-- Extract follows --
Along with frequent collaborator Gram Parsons, Chris Hillman was a key figure in the development of country rock, virtually defining the genre through his seminal work in The Byrds and The Flying Burrito Brothers, and later became the leader of the country act Desert Rose Band.
Chris Hillman, the youngest of four children, spent his early years on his family`s ranch home in rural North San Diego County, approximately 110 miles from Los Angeles. He has credited his older sister with exciting his interest in country and folk music when she returned from college in the late 1950s with folk music records by The New Lost City Ramblers and others. Hillman soon began watching many of the country music shows broadcast on local television in southern California at the time, such as Town Hall Party, Spade Cooley and Cal`s Corral. Hillman`s mother encouraged his musical interests, and bought him his first guitar, but shortly after he developed an interest in bluegrass, and fell in love with the mandolin. When he was barely 15, Hillman went to Los Angeles to see legendary bluegrass band the Kentucky Colonels at the Ash Grove, and later convinced his family to allow him to take the train by himself up to Berkeley, California to take lessons from mandolinist Scott Hambly. It was around this time that Hillman`s father committed suicide.
-- Extract concluded --
-- Given data follows --
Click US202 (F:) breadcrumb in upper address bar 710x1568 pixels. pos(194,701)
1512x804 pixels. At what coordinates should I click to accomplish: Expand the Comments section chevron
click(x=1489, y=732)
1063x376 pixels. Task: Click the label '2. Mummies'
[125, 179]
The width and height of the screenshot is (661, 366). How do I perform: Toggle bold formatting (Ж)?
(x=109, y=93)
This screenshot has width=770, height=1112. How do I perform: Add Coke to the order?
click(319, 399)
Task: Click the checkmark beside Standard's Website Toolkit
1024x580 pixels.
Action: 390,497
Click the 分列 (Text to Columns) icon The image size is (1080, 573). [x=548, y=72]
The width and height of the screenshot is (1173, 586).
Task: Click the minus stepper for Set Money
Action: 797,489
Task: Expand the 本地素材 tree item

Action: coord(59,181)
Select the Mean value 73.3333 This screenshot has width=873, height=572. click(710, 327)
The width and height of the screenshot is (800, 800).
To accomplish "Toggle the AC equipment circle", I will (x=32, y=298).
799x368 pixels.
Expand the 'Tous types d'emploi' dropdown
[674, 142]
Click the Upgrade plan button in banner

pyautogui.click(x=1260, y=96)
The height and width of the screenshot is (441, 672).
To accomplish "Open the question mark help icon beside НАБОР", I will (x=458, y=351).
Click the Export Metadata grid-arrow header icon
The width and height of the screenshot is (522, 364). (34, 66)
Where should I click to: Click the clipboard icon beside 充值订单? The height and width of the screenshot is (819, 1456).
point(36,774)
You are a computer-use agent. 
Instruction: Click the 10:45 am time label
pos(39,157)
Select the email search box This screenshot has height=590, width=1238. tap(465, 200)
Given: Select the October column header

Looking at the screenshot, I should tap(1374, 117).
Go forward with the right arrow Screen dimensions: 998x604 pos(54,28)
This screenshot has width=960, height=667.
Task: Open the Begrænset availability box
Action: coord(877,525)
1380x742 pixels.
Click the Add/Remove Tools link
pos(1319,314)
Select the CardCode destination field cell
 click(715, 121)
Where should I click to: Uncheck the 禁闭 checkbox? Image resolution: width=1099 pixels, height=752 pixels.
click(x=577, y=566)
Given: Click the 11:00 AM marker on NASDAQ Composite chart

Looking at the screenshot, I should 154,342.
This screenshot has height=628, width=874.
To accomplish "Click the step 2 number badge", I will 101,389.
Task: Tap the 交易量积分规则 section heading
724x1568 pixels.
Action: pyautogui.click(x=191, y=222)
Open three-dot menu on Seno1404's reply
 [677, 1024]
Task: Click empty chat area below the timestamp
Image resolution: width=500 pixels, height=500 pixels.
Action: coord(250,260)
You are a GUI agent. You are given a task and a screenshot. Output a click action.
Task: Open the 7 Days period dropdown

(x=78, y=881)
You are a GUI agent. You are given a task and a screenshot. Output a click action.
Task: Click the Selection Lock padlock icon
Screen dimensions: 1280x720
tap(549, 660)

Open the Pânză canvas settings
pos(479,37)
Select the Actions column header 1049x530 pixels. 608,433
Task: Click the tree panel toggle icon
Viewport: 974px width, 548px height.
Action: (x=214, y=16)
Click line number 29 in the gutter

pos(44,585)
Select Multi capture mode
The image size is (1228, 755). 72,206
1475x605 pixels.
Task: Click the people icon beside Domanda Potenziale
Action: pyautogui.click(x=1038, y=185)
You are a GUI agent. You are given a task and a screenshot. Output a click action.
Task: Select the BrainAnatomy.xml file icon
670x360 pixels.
-- Given data concluded --
Action item: According to the Chris Hillman text, where did Hillman travel by train to take mandolin lessons from Scott Hambly? The entries have nothing to do with what follows.

Answer section: Berkeley, California.